» **Exercise**: Return the lines unchanged, beginning with the line that contains "What do you see at coordinates (963, 54)" and continuing through the line that contains "center [963, 54].", with both of those lines included.

» **Dataset rows**:

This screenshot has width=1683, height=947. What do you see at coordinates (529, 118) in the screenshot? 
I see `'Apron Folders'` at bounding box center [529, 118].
--
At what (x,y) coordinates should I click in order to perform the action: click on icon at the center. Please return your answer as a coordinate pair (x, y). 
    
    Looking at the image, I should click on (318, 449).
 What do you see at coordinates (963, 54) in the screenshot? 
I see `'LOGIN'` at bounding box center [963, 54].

» **Response**:
 What do you see at coordinates (963, 54) in the screenshot? 
I see `'LOGIN'` at bounding box center [963, 54].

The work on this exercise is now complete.